Alien: Romulus film poster and movie review

Movie Reviews

Alien: Romulus

Reviewed by:
Luke Bonanno on August 14, 2024

Theatrical Release:
August 16, 2024

Taking its cues largely from the two most esteemed entries in the franchise, "Romulus" keeps us invested with rich suspense, gripping spectacle, and the incomparable production design that comes with the territory.

Running Time119 min

RatingR

Running Time 119 min

RatingR

Fede Álvarez

Fede Álvarez, Rodo Sayagues (screenplay); Dan O'Bannon, Ronald Shusett (characters)

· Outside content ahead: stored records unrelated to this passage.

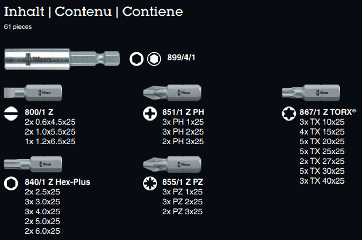Click the Phillips bit picture

coord(172,93)
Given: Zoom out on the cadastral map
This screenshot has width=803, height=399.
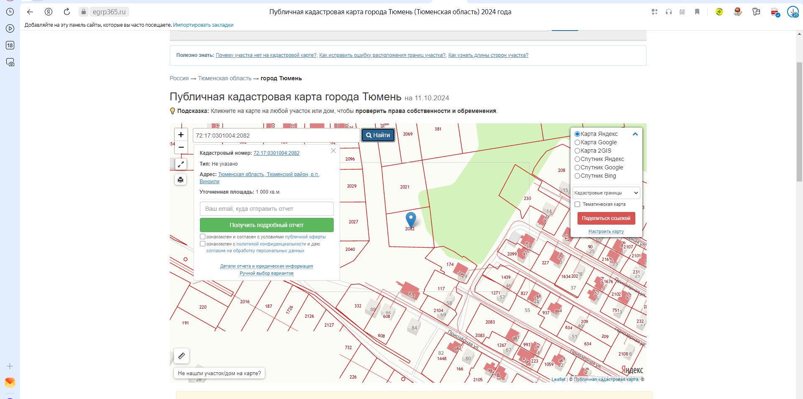Looking at the screenshot, I should pyautogui.click(x=181, y=147).
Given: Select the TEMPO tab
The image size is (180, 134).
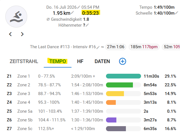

Cailee Spaeny (Rain), David Jonsson (Andy), Archie Renaux (Tyler), Isabela Merced (Kay), Spike Fearn (Bjorn), Aileen Wu (Navarro), Rosie Ede (WY Officer), Soma Simon (10-Year-Old Punk #1), Bence Okeke (10-Year-Old Punk #2), Viktor Orizu (10-Year-Old Punk #3), Robert Bobroczkyi (Offspring), Trevor Newlin (Xenomorph), Annemarie Griggs (voice of MU/TH/UR), Ian Holm (Rook - facial and vocal reference), Daniel Betts (Rook - facial and vocal performance)


Alien: Romulus (2024)

by Luke Bonanno

Alien has never followed the standard franchise playbook. Instead of adhering to the trend of the time and swiftly putting together a sequel (e.g. Halloween II, Superman II, Exorcist II), 20th Century Fox waited seven years to issue a successor to Ridley Scott’s 1979 science fiction landmark. Even then, James Cameron’s Aliens (1986), an even bigger hit than its predecessor, was fundamentally different, more of an action film than a horror one. The next two sequels also took their time, but with less payoff; today, 1992’s Alien³ and 1997’s Alien Resurrection are best enjoyed by completists, not only of the series but of the esteemed directors (David Fincher and France’s Jean-Pierre Jeunet) on whose resumes they remain out of place.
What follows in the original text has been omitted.